Asking them to write their questions at the beginning of the discussion seemed to lead to

  • them saying more – using longer sentences, taking more turns, and speaking more quickly
  • them recycling language from the rules and gameplay in the discussions (vocabulary like urbanize and upgrade)
  • a smoother, more student-centered discussion space (rather than me just asking all the questions)
  • them bringing up issues that I had also wanted to bring up (regarding strategies and opinions)
  • them creating opportunities to discuss concepts like multitasking and prioritizing

I plan on using this format of discussions in the Game Terakoya and classes going forward, rather than just springing a chat on them. (However, with more talkative students, the planning stage might not be as necessary or useful).

We also discussed the game’s “usefulness” for studying English.

N actually did not look up a word on her role card (“consecutive”) because she did not want to give away her secret goal.

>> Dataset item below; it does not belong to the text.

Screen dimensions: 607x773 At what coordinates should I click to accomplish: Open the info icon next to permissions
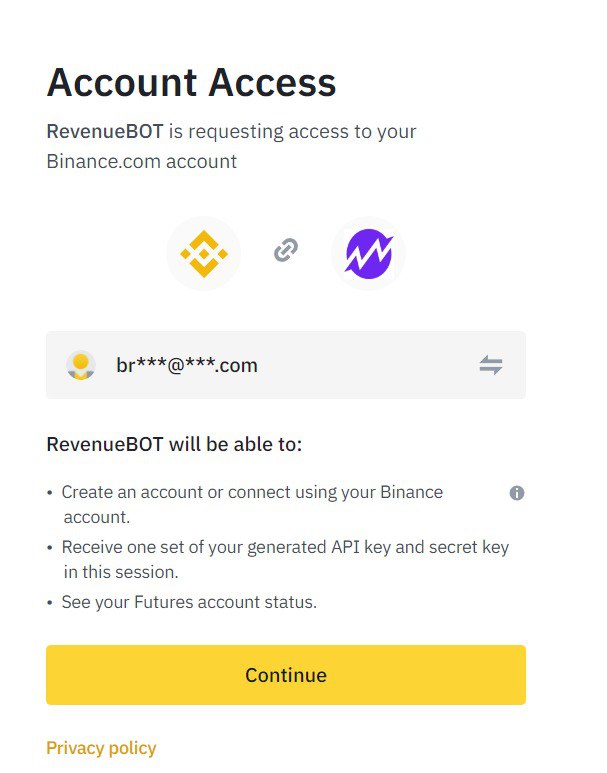pyautogui.click(x=517, y=492)
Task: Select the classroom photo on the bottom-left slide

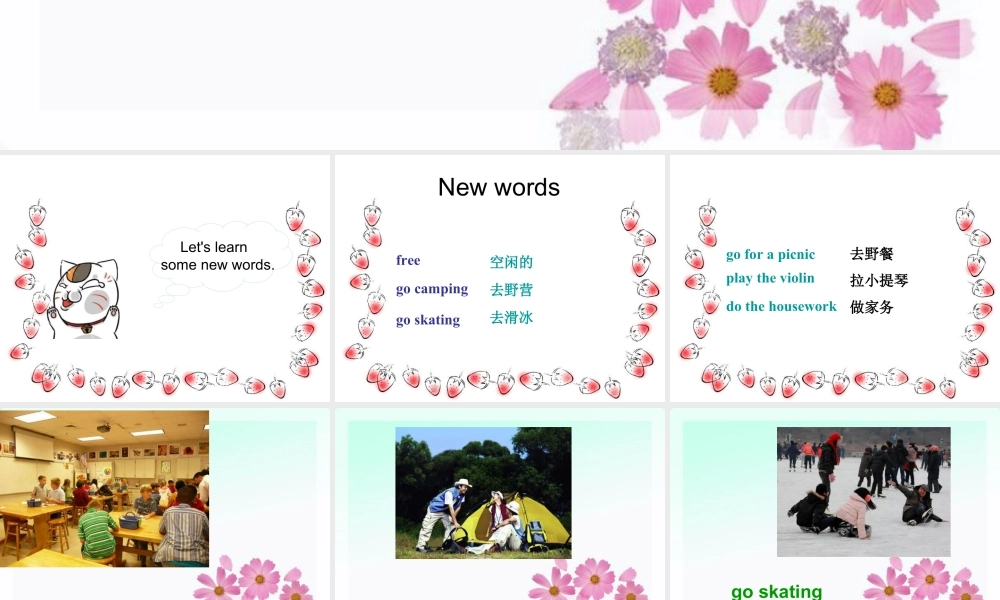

She said that she could somewhat understand the meaning of this new word from context.

M said that “honestly, maybe I didn’t speak so much English during the play, but, before the starting the game I had to read tough rule books and during the play I also have to think about what this [language on the cards] means, so, overall I think that this is very good for studying English.”

They said they had studied the grammatical forms for announcing actions in junior high school.

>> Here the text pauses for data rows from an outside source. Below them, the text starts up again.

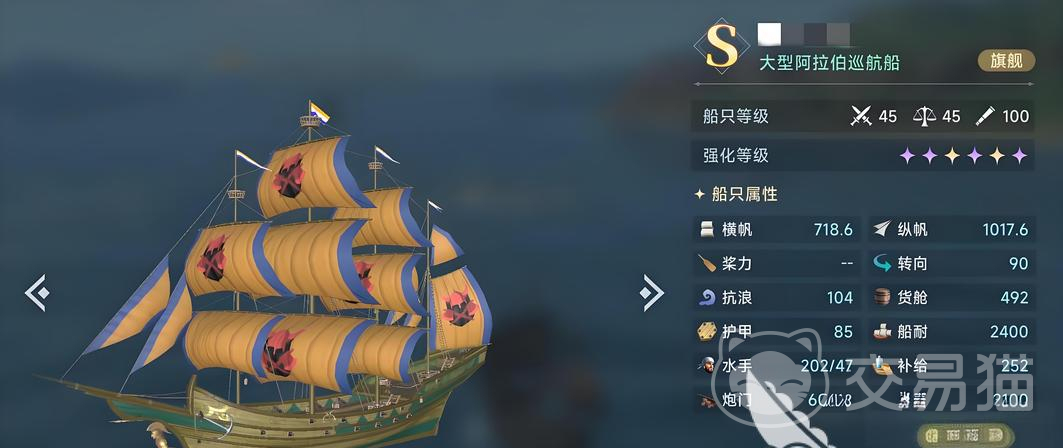Click the wave resistance 抗浪 icon

pyautogui.click(x=706, y=297)
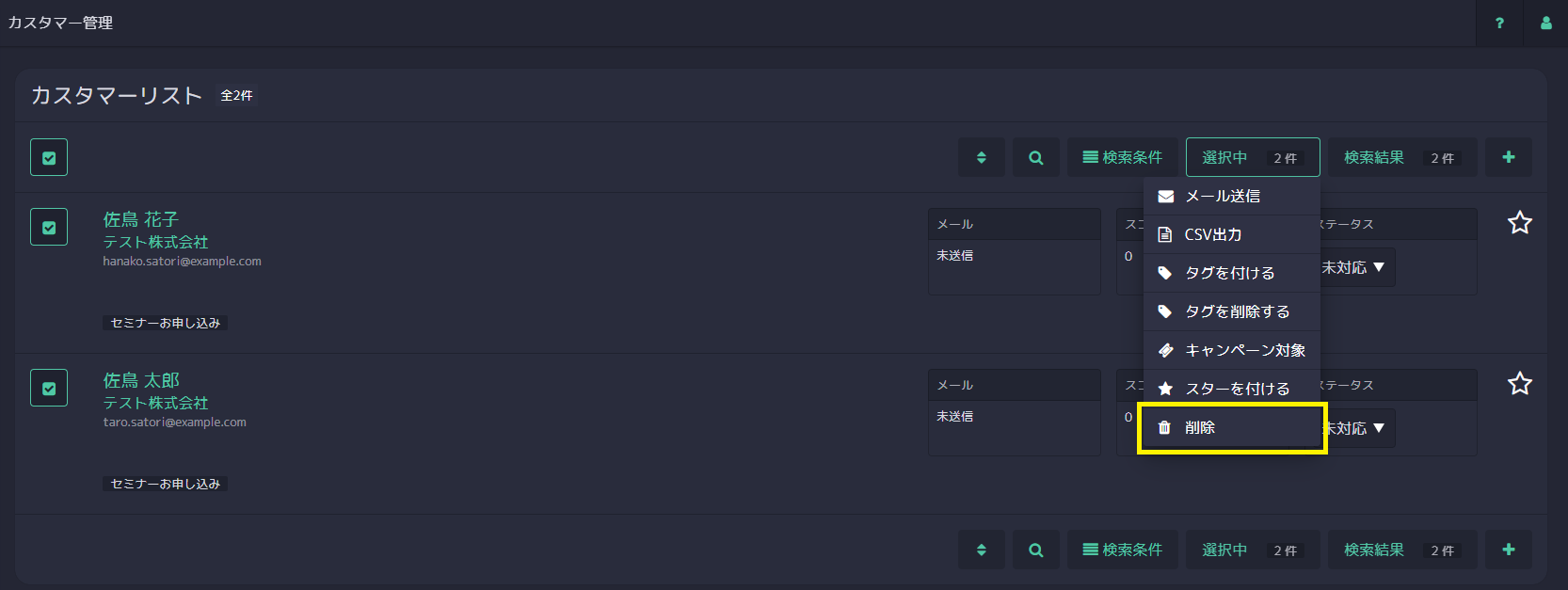Viewport: 1568px width, 590px height.
Task: Click the セミナーお申し込み tag of 佐鳥 太郎
Action: click(x=166, y=484)
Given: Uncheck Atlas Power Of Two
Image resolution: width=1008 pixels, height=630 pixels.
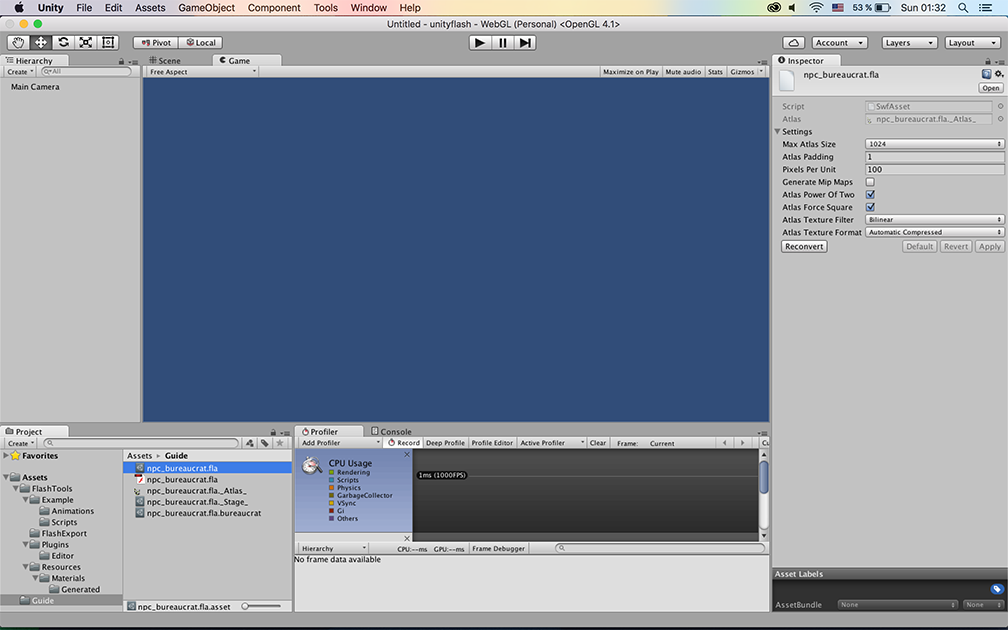Looking at the screenshot, I should (870, 195).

N reported learning many words like consecutive and urbanize.

In this discussion, I was able to raise some issues that were more challenging for them. For example, I showed them how the game was primarily an economic game (spending money to build tracks and trains to deliver goods to make money, and on and on; it is a game about consuming goods). I asked them if some other aspects of human culture, other than consuming, were missing from the game (from Buckingham’s Media Education questions). This was very hard for them to answer (M: “that is a hard question. I don’t know how to answer.”). I tried to re-center the discussion by asking them about their own lives: “what do you do other than consume?” but they still had a hard time answering. I linked back to our discussions of social impact games that focus on health, happiness, or social messages, and I also showed them how travelers in the board game Tokaido can relax in a hot spring or take in a nice view to earn points. I didn’t want to push the topic too much, but I did want to draw their attention to this subject. We talked about how games can represent reality, and if they make a game about Japan, what is included in the game and what is left out can communicate about what Japan is. I was a little surprised how difficult is question was for them, but, that means that there is a need or opportunity to do more critical and sociocultural thinking around games with them.

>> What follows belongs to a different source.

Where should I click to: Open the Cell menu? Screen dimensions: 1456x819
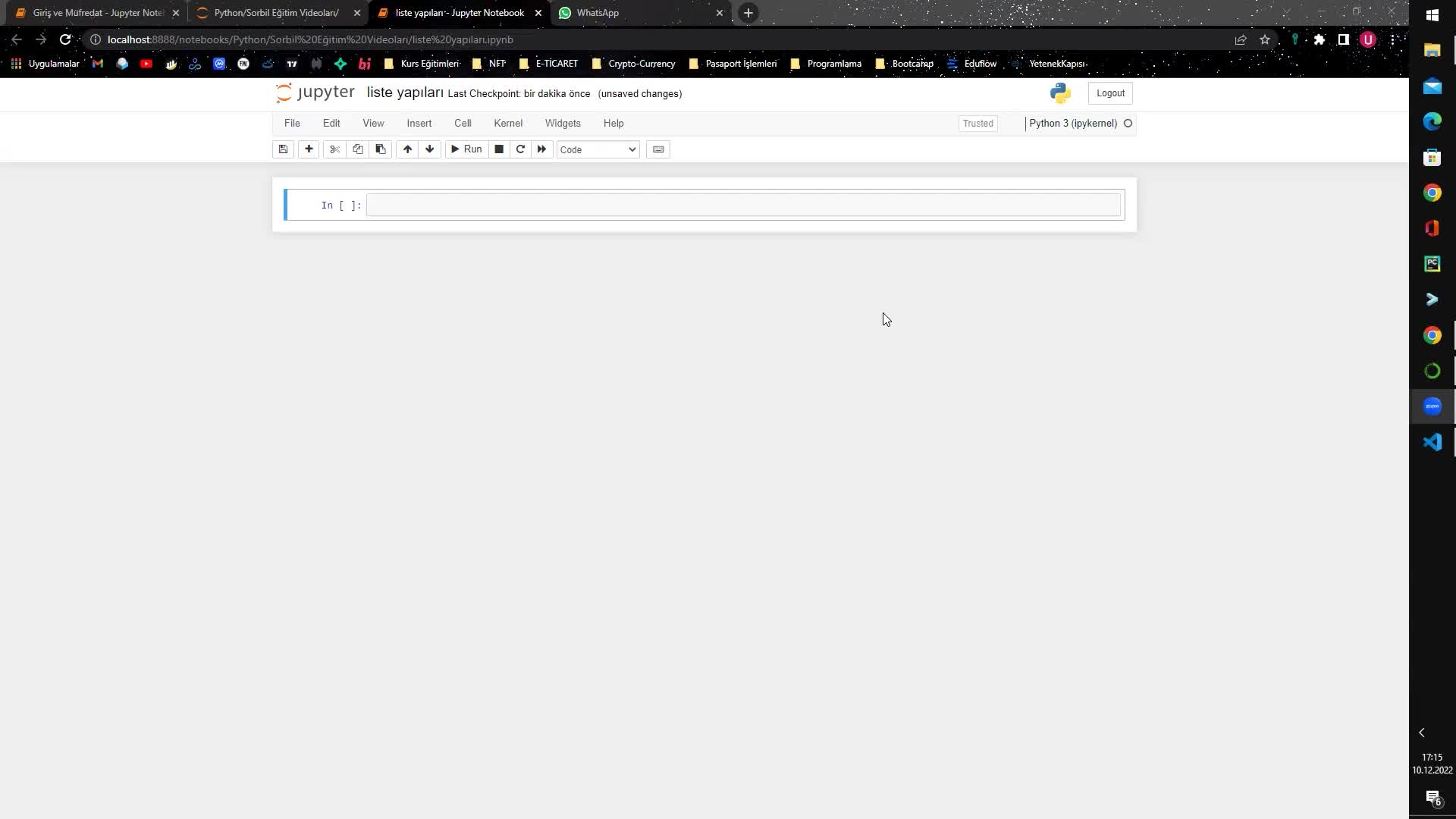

Our discussion lasted for almost 60 minutes. We discussed 12 main questions.

At the end of this longer session, I gave them my notes from the youtube videos and rulebooks and asked them to note interesting words, common patterns, and their personal impression of the texts for homework.

I also asked them which boardgamegeek articles they would like to read to learn more about English around this game. I presented them with a list and description of more than 10 articles and they chose these two:

Someone who played with their child, doesn’t like the game. A bit of a forum “fight” making fun of the author:

A very popular overview with photos, with comments from author and other fans:

At the end of the session, I found out that some of M’s friends are interested in the Game Terakoya project, so of course I told her and also N to invite anyone to play some games this summer or anytime.

Game Terakoya: Extending New Game Experiences, Names and Concepts (Railways of the World)

We have moved on to the “Eastern United States” map for Railways of the World.

A shot of the game in progress. So enjoyable to look at while playing. We couldn’t finish the game in one 90 minute period.

M and N read the expansion’s rules for homework and took some time to look at the map, but paused for quite some time when asked to make comparisons between the two games. After waiting, I asked leading questions about the differences between the games, specifically about the “Western Link” action that makes goods delivered from the West to Chicago produce 2 new goods cubes in Chicago (an interesting historical feature/inclusion). Some recasting was done with M about the cost of creating the link:


We noticed that each of the cities has a small illustration of a city hall, church, factory or other image in the middle of the hex.

Both M and N commented how big the map was.

Drawing on James’ Kotoba Rollers framework steps, we took some time to brainstorm language that would be useful in this game. “What language do you think you are going to use in this game?”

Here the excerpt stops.